» Excerpt provided:

################

[M3devel] small objects

Tony Hosking hosking at cs.purdue.edu
Mon Mar 30 07:47:57 CEST 2009


It is a much more pervasive hack than I would be comfortable with  
since it touches on the compiler (for all the type operations) as well  
as the run-time system in ways that are pretty gross.  I would much  
rather have a new TAGGED builtin.  ISTYPE would not work on it since  
that only works on references.  The only thing you need is a way to  
extract the value -- we could overload VAL(x, T) where x can be a  
TAGGED and T can be REFANY or INTEGER.

On 30 Mar 2009, at 14:33, Mika Nystrom wrote:

> Ah you are thinking of doing it properly.
>
> I was thinking.. "hack".  Make TYPECASE, TYPECODE, ISTYPE, and NARROW
> abort if a REFANY holds a TaggedThing.T
>
> Make TaggedThing.IsT test if it is a TaggedThing.T
>
> TaggedThing.ToInt TaggedThing.T -> [-Min .. Max]
>
> TaggedThing.FromInt [-Min .. Max] -> TaggedThing.T
>
> REVEAL only TaggedThing.T <: REFANY
>
> I think that accomplishes everything.  No?  In a non-UNSAFE
> environment, you can't dereference it or (successfully) cast it to
> anything unless you have a revelation of more than REFANY, anyhow.
>
> If I understand your idea correctly, I think it really only involves
> adding an ISTYPE(x,TAGGED) case.  There's no TYPECODE and there might
> be some extra complication in adding it to TYPECASE since it's not
> a REF...
>
> Since you might as well handle ISTYPE(x,TAGGED) with TaggedThing.IsT,
> do you really need anything more than I propose?  (I.e., no changes
> to the language, just a new library interface.)
>
> Actually maybe I do mean for it to be = REFANY, not <:.  Then you
> can't NARROW it to anything other than REFANY anyhow.
>
> ISTYPE needn't actually abort, it could just return FALSE for
> all cases except REFANY.
>
> Leaves only Pickles, ... or am I missing something?
>
>     Mika
>
> Tony Hosking writes:
>> Yes, I've just been thinking about this and trying to come up with a
>> proposal, somewhat along the lines you describe.  My real concern is
>> that you don't want any of the reference operations (including down-
>> casts) to apply to the tagged value type.  But you do want the
>> collector to be aware of it.  We'd need a new builtin type like  
>> TAGGED
>> or something and operations for extracting the values.

################

» Directions for this task:
In the small objects thread, which operation does Tony Hosking suggest overloading to extract the value?

Source records
################

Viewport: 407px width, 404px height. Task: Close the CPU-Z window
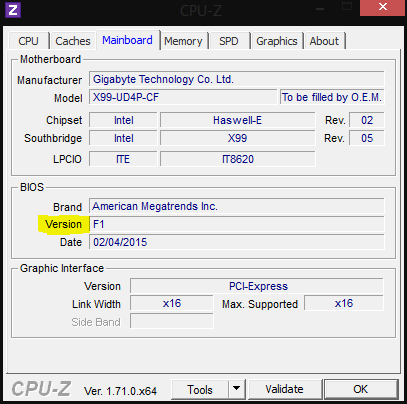[x=383, y=7]
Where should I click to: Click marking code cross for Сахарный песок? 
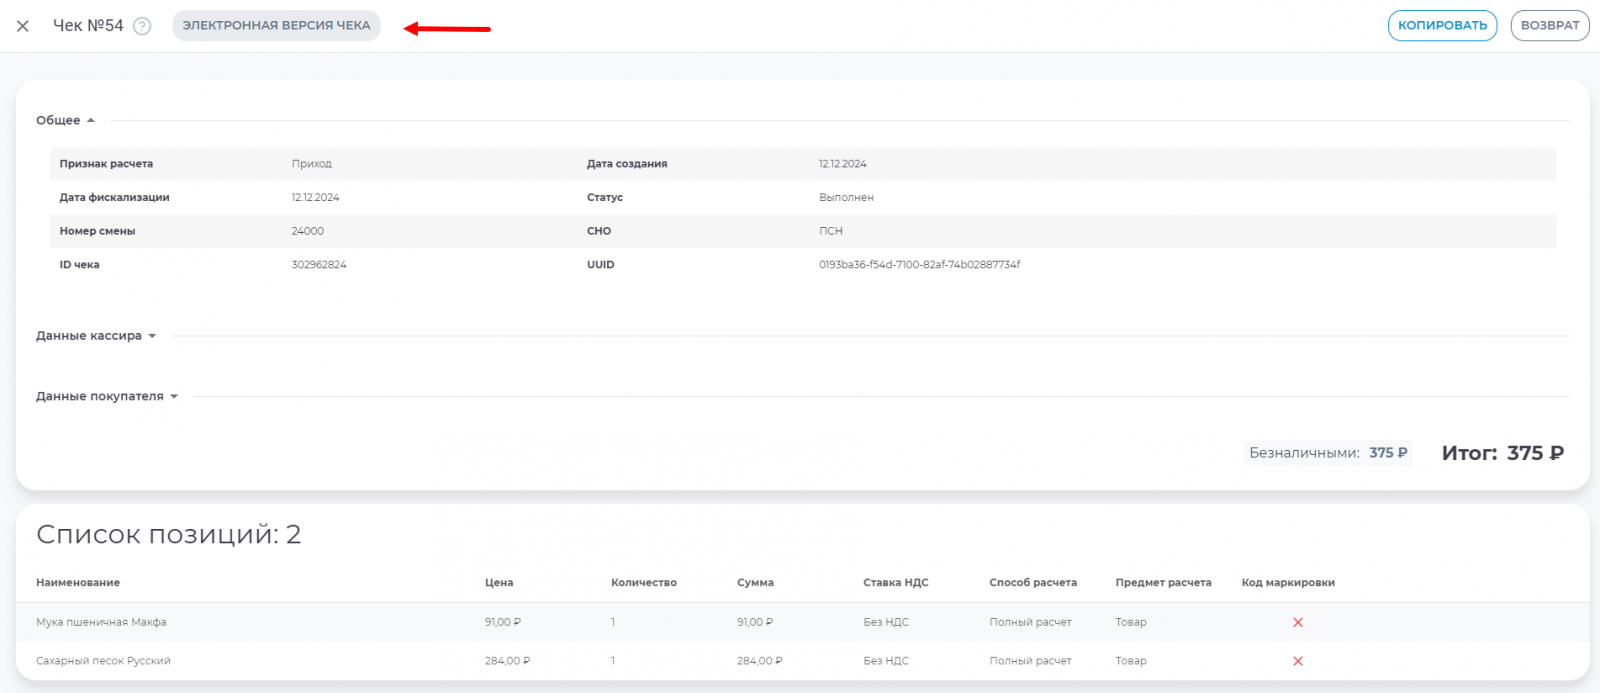click(x=1298, y=661)
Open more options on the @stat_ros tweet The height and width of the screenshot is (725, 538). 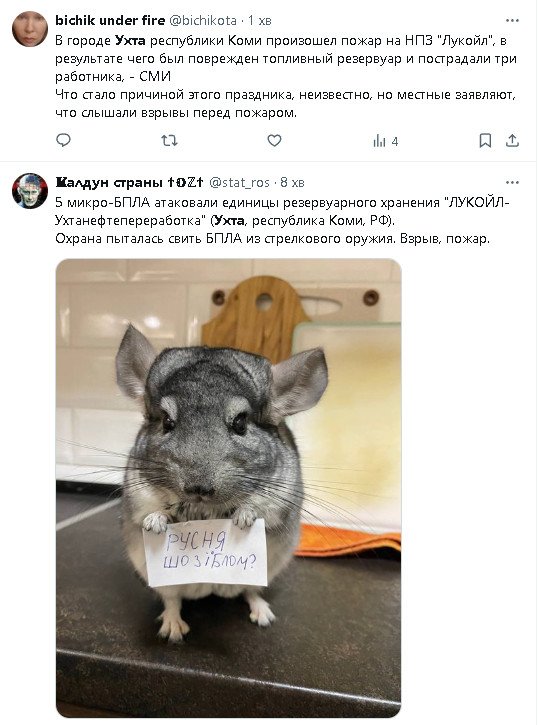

################

» Exercise result:
VAL(x, T), where x can be a TAGGED and T can be REFANY or INTEGER.